A Candidatus Phytoplasma pruni'-related strain in subgroup 16SrIII-F has also been implicated as the cause of a greening disorder of Trillium grandiflorum and other Trillium species.

==X-disease==

X-disease was first discovered in California in 1931, where it was described as cherry buckskin. In 1933, the disease was found on peach in Connecticut, where it was called "X disease of peach" due to its unknown cause and mysterious nature. For many years, X-disease of peach was believed to be caused by a virus that was carried by insect vectors from nearby forests to peach orchards. In 1971, X-disease was found to be associated with mycoplasma-like organisms (now called phytoplasmas).

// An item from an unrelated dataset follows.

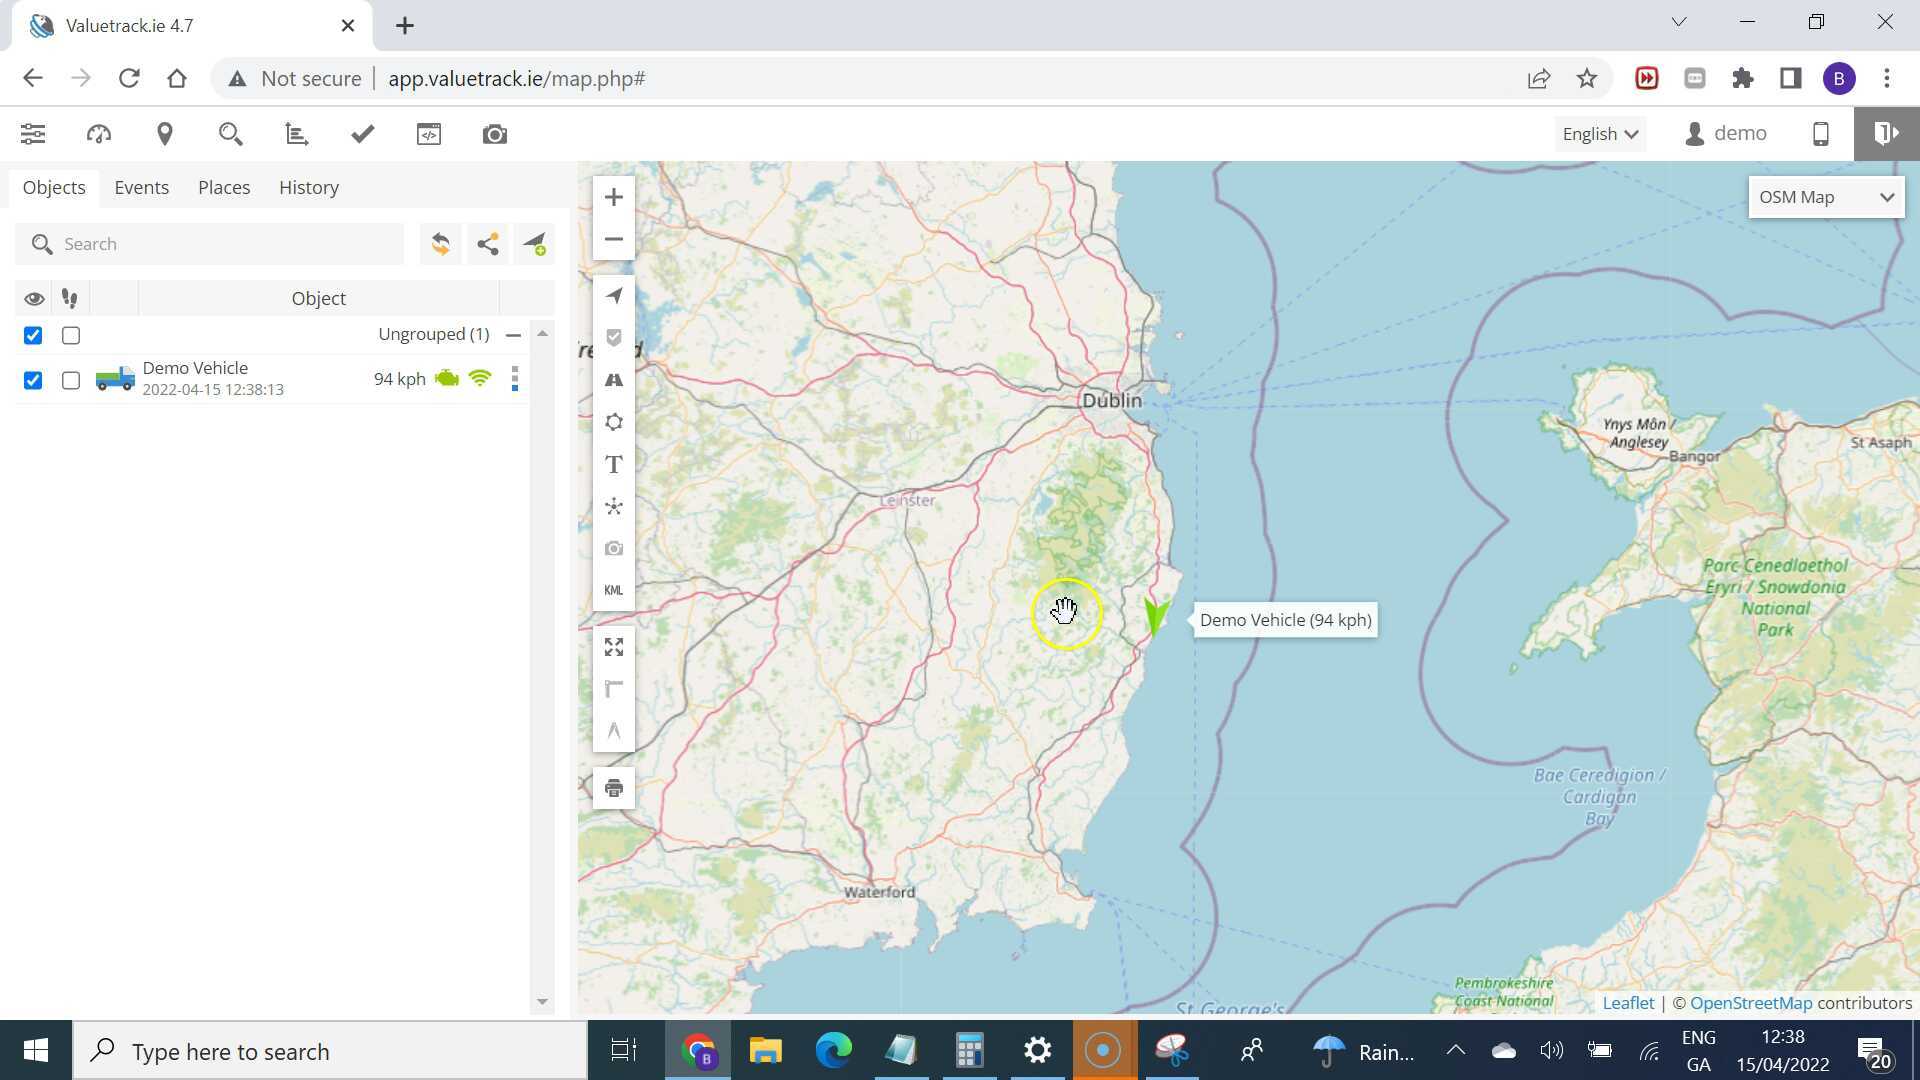Click the map labels T icon
This screenshot has height=1080, width=1920.
coord(613,463)
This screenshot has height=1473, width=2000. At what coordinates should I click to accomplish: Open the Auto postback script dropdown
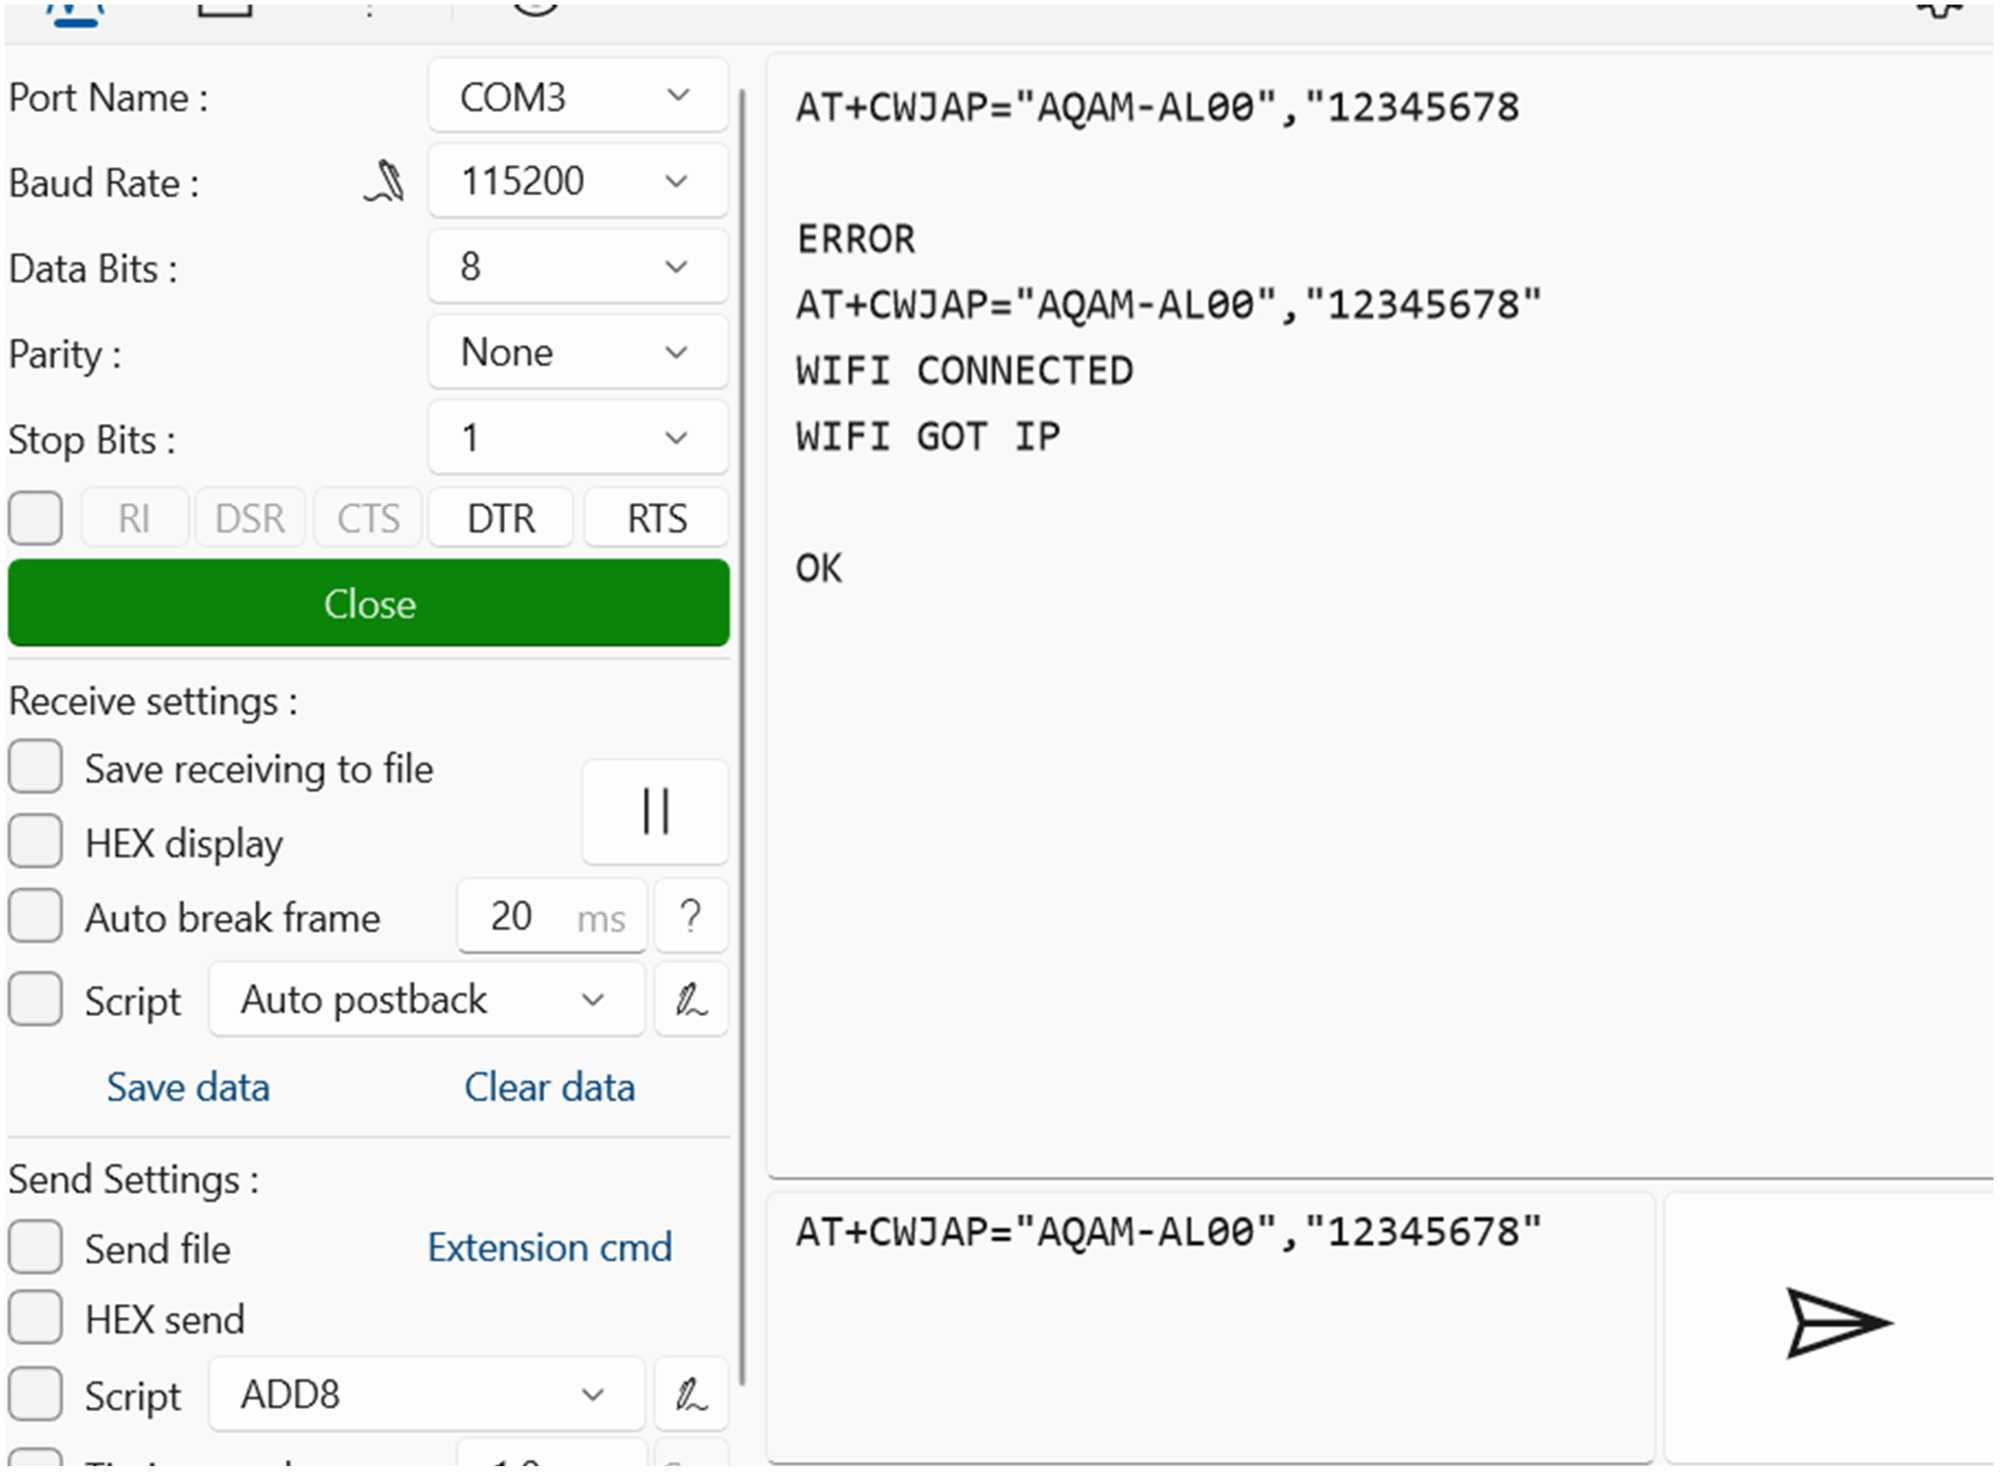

X-disease is an infectious disease of stone fruits (Prunus spp.). The disease is caused by Candidatus Phytoplasma pruni, a strain of phytoplasma belonging to 16Sr group III, the X-disease group of phytoplasmas.

===Hosts===
Historically, X-disease has been a major limiting factor in peach production in the United States. In addition to peach (Prunus persica), other species of the genus Prunus are susceptible to infection by the X-disease pathogen, including Prunus americana (wild American plum), Prunus armeniaca (apricot), Prunus avium (cherry), Prunus besseyi (Bessey cherry), Prunus cerasus (cherry), Prunus domestica (European plum), Prunus dulcis (almond), Prunus japonica (Chinese bush-cherry), Prunus munsoniana (wildgoose plum), Prunus persica var. nectarina (nectarine), Prunus salicina (Japanese plum), and Prunus virginiana (wild chokecherry).

===Vectors===
X-disease is transmitted by various species of leafhoppers in family Cicadellidae, including Colladonas clitellarius, C. montanus, C. geminatus, Euscelidius variegatus, Fieberiella florii, Graphocephala confluens, Gyponana lamina, Keonella confluens, Norvellina seminuda, Osbornellus borealis, Paraphlepsius irroratus, and Scaphytopius delongi.

===Distribution===
X-disease is present in North America (Canada, Costa Rica, United States) and South America (Argentina). It is localized in Canada (British Columbia, New Brunswick, Ontario) and widespread in the United States (California, Colorado, Connecticut, Massachusetts, Michigan, Missouri, Nebraska, New York, North Dakota, Oregon, Pennsylvania, Utah, Virginia, Washington). The disease may also be present in Asia (India, Japan), Europe (Poland), and additional U.S. states.